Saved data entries
+---+
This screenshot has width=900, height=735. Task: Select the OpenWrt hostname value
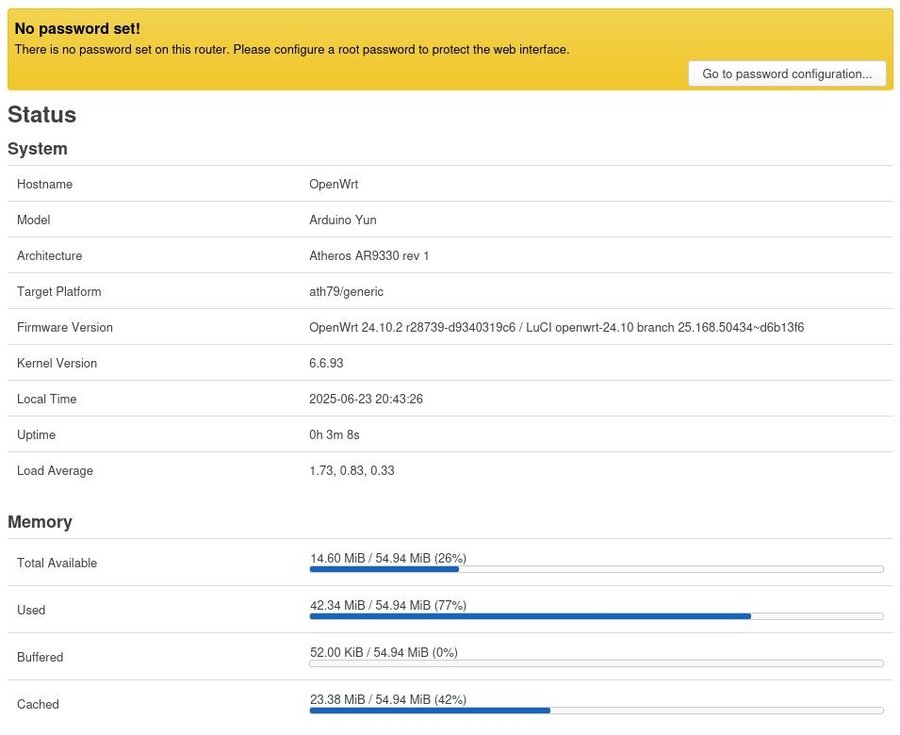point(333,184)
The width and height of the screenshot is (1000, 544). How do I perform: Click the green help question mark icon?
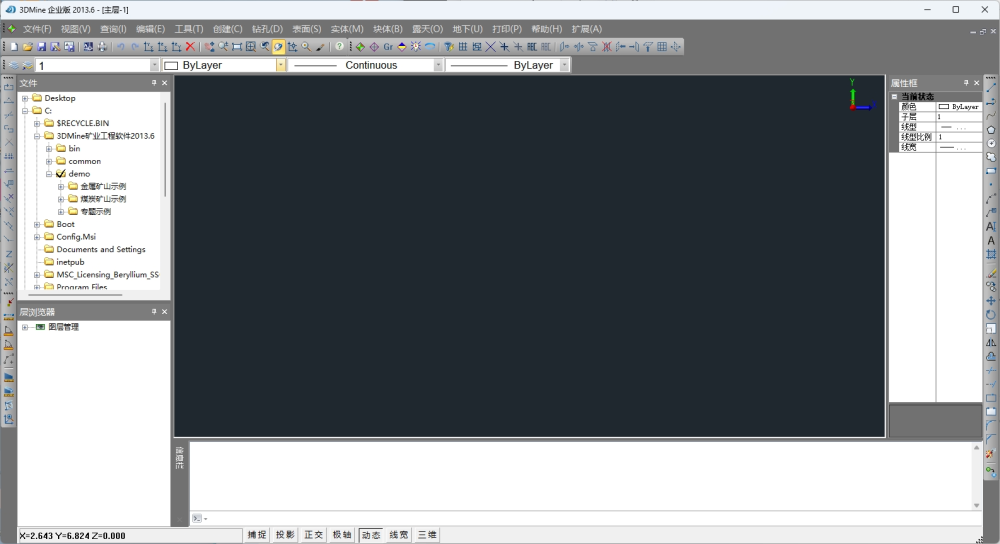click(340, 47)
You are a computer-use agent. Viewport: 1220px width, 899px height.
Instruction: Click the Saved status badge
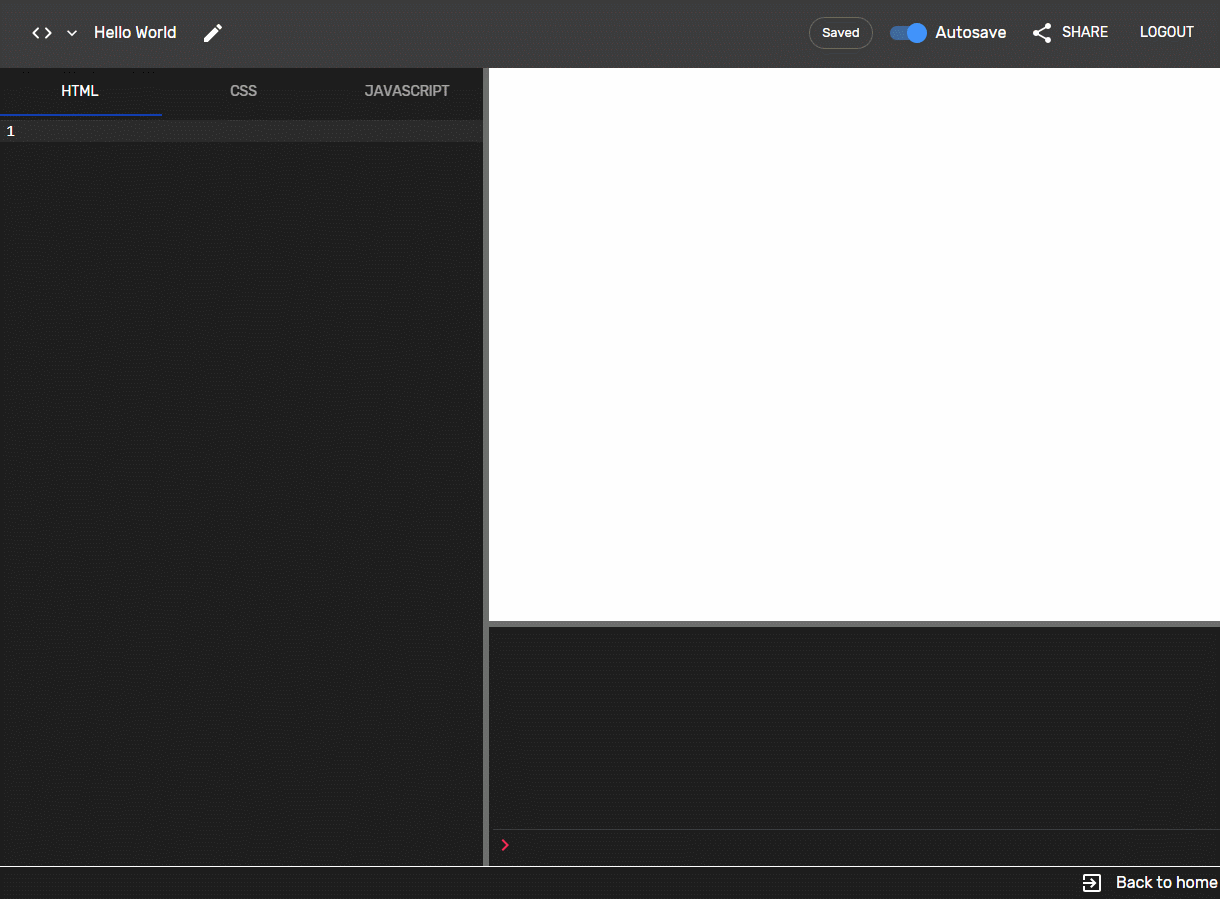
+---+
• **What to do**: Repeat exactly the lines from the one holding "You are a computer-use" through the last line of the entries, both included; the pictures do not belong in the copy.

• **Exercise solution**:
You are a computer-use agent. Viewport: 1220px width, 899px height.
Instruction: Click the Saved status badge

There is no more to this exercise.